Bias-variance: is it really a "trade-off"?

Question

For some estimator $\hat{\theta}$, we have the "bias-variance trade-off": $MSE(\hat{\theta}) = bias^2(\hat{\theta}) + var(\hat{\theta}).$

When I think of a trade-off, I would expect that as the variance goes down, the squared bias would go up, and vice versa. But I'm not sure this is the case here, since $MSE(\hat{\theta})$ is not fixed as $\hat{\theta}$ as varies.

Example: Consider two silly estimates for the mean of a single normally distributed data point $x \sim N(\theta, 1)$: $\delta_0(x) = 0$ and $\delta_1(x) = 1$. Both of these has the same variance of $0$. Furthermore, $bias^2(\delta_0) = \theta^2$ and $bias^2(\delta_1) = (1-\theta)^2$. Therefore, both estimators have the same bias but different squared biases (assuming $\theta \ne \frac{1}{2}$).
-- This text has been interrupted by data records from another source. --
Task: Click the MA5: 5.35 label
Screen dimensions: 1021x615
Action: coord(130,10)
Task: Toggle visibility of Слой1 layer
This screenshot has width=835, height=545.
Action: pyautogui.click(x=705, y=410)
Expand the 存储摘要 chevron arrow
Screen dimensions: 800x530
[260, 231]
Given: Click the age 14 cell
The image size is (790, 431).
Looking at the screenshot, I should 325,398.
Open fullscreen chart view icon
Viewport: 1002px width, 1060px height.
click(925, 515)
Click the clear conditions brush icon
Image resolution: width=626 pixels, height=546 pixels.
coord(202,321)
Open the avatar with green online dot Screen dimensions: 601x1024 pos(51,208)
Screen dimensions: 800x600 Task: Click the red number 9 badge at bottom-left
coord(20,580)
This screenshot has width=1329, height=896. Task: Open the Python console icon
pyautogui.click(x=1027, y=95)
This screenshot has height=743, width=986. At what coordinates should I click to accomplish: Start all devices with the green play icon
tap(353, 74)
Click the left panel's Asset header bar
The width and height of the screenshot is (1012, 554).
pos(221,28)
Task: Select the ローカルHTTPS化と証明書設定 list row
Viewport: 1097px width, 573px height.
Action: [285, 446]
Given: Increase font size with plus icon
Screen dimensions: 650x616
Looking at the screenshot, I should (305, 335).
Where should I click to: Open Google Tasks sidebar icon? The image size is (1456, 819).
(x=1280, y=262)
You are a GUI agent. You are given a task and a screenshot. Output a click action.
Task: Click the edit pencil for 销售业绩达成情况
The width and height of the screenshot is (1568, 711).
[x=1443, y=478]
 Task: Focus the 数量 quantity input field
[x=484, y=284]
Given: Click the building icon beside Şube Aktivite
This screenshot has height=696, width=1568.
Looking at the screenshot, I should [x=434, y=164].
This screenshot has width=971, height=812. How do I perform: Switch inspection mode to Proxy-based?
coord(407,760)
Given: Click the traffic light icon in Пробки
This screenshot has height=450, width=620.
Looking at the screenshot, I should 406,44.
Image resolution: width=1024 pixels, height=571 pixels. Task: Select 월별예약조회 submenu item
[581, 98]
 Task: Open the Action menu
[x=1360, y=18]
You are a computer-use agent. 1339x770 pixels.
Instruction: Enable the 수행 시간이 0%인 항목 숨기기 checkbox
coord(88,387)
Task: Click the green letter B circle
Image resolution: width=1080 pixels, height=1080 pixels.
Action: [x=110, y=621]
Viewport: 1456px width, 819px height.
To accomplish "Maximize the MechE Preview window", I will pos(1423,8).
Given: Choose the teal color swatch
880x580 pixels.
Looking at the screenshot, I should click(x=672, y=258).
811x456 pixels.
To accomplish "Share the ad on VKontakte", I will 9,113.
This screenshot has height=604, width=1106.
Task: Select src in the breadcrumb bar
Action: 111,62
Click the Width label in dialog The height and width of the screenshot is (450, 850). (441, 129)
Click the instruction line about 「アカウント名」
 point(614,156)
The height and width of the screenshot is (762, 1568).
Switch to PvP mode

So in what sense is there a trade-off here?

Answer 1

I share your skepticism that there is a tradeoff. A typical way to think about the bias-variance decomposition of MSE, such as in regularized regression, is that we accept a bit of bias in our estimator in exchange for a large reduction in variance. However, we do this to achieve lower MSE, not to maintain the MSE. Thus, while I understand the "trade" being used to describe trading your unbiased, high variance estimator for a slightly biased, low variance estimator, "tradeoff" to me implies keeping MSE constant, and I try not to describe it as a "tradeoff", preferring to refer to a bias-variance "decomposition".